BLACK DYKE BAND
In 1816, in the Yorkshire village of Queenshead, later to become Queensbury, Mr Peter Wharton founded a brass and reed band. Amongst the players, on French Horn, was John Foster, owner of the John Foster & Son mill in that small village. The life of this band, however, was short lived through declining numbers of players. In 1837 a new band was formed, the Queenshead Band, and in September 1855 John Foster & Son ‘adopted’ the band, acquiring for it a new set of instruments and attracting new members. In addition to this, a room was provided for practising - The Black Dyke Mills Band had been formed.
Most of the Band’s musicians lived in Queensbury and worked in the mill, ensuring a close link to the community that remains to this day. The Band has been at the forefront of banding development throughout its history, making one of the earliest brass band recordings in 1904 and embarking on a five month tour of Canada and the United States in 1906, during which it played over 200 concerts and travelled over 13,000 miles. Since then, they have featured on no less than eighty recordings, and have toured widely throughout Europe and the rest of the world, including Sierra Leone, Japan, Australia and several re-visits to Canada and the United States. Amongst its recordings the band is proud to have been recognised in wider musical spheres, in 1996 winning the Music Industries Association Award for the best CD in the orchestral category with their recording of music by Sir William Walton. In February 1999 the Band were nominated for a ‘Grammy Award’ in the ‘Crossover Classical Section’, and this was followed a month later by an Oscar nomination, when it provided the backing for the song That’ll Do by Peter Gabriel in the film Babe 2.

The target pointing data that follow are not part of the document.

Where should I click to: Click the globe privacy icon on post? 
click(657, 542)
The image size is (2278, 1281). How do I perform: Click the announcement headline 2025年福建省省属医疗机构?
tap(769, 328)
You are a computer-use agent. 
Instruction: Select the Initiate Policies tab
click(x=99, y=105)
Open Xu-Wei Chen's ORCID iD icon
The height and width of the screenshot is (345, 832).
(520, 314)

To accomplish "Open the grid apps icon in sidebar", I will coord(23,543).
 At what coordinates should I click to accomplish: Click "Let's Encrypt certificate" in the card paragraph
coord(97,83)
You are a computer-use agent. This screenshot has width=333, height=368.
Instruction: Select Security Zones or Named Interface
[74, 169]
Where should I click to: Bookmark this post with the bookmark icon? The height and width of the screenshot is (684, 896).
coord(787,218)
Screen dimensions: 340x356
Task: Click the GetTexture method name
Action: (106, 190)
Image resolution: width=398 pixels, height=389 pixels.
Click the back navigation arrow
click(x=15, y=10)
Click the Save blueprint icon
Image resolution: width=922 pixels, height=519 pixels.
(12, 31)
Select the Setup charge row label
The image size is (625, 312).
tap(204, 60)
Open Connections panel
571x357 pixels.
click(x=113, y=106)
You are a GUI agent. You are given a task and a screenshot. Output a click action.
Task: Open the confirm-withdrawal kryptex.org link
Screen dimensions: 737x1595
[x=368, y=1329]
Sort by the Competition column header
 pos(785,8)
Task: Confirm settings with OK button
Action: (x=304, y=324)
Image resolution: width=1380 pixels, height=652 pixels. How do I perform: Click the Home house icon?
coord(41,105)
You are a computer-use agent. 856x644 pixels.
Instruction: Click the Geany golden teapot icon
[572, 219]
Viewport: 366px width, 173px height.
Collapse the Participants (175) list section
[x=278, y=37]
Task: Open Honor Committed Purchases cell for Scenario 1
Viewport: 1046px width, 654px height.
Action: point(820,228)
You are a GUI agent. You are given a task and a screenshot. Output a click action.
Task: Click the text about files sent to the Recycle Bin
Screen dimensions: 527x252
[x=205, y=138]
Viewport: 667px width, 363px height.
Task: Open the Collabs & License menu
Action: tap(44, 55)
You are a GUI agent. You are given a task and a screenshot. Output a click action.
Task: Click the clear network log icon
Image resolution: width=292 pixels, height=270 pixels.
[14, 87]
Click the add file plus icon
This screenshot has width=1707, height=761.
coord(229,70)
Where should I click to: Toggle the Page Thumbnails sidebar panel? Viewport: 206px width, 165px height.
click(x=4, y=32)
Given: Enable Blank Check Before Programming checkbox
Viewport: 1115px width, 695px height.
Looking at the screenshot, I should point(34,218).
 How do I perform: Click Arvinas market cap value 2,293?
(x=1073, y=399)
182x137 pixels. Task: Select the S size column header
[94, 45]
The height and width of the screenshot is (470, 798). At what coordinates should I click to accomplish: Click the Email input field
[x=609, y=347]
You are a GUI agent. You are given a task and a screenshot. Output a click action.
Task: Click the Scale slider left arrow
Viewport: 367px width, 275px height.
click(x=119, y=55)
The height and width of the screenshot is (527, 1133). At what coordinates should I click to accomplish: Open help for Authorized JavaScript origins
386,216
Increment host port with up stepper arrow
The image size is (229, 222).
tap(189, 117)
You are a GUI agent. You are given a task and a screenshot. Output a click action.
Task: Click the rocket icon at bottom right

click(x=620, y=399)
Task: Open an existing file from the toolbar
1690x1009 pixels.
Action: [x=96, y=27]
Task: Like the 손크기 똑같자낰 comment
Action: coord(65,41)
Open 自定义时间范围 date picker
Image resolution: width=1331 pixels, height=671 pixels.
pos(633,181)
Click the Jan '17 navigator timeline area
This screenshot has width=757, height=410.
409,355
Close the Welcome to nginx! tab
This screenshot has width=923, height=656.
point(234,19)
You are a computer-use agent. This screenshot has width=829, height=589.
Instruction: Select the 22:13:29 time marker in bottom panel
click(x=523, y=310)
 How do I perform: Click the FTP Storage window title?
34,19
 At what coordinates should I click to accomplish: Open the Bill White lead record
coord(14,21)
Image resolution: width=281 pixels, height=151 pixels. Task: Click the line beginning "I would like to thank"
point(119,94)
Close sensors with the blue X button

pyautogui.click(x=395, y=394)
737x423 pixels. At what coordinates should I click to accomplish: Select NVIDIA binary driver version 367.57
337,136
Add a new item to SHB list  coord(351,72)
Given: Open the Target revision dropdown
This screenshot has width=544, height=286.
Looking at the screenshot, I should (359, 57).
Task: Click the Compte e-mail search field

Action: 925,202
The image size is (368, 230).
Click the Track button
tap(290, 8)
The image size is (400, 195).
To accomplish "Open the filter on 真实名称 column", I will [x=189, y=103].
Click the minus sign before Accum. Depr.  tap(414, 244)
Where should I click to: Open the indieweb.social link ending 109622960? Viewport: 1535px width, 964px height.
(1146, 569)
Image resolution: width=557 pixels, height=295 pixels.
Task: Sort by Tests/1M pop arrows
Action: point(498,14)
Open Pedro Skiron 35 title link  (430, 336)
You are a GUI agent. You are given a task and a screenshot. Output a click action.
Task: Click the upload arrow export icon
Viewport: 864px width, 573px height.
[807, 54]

The Band has been proud to enjoy success with other recording artists including Paul McCartney & Wings, Tori Amos, Beautiful South, Evelyn Glennie, and, decades earlier, The Beatles on their hit record, Yellow Submarine. Television shows, broadcasts, concerts at Music Festivals, the Proms and other high profile events have also seen the Band featured with household names such as Lesley Garrett, Elton John, Evelyn Glennie, James Morrison, Rod Franks, Ian Bousfield, Philip Smith and many more. In October 1993 Black Dyke Band created history as the first British brass band to appear at the Carnegie Hall, New York, and a year later they became the first brass band ever to perform at the Royal College of Music. In 2004 the Band was proud to be appointed the first ever ‘Band in Residence’ at the Royal Northern College of Music in Manchester.
Many ‘legends’ of the brass world have been associated with the Black Dyke Band over the years, together with a significant number who have gone on to enjoy successful careers in the orchestral world including Jack Pinches (who was solo trombone player in the band at the age of sixteen), William Lang, Maurice Murphy and Rod Franks. Today the Band is proud to be associated with a modern day ‘giant’ of the Composing World, Philip Wilby as Musical Associate.
The Black Dyke Band has, throughout its history, enjoyed unparalleled success in the contesting world, being awarded the title ‘Champion Band of Great Britain’ no less than twenty times, most recently in October 2004. In their 150th year they also became European and British Open Champions 2005, and retained the British Open title in 2006.
The Band is relentless in its quest to perform music of the highest possible standard and upholding its long and fine tradition. This desire is summed up perfectly in its motto, taken from the armorial bearings granted in 1857 to John Foster: ‘Justum Perficito nihil timeto’ - ‘Act justly and fear nothing’.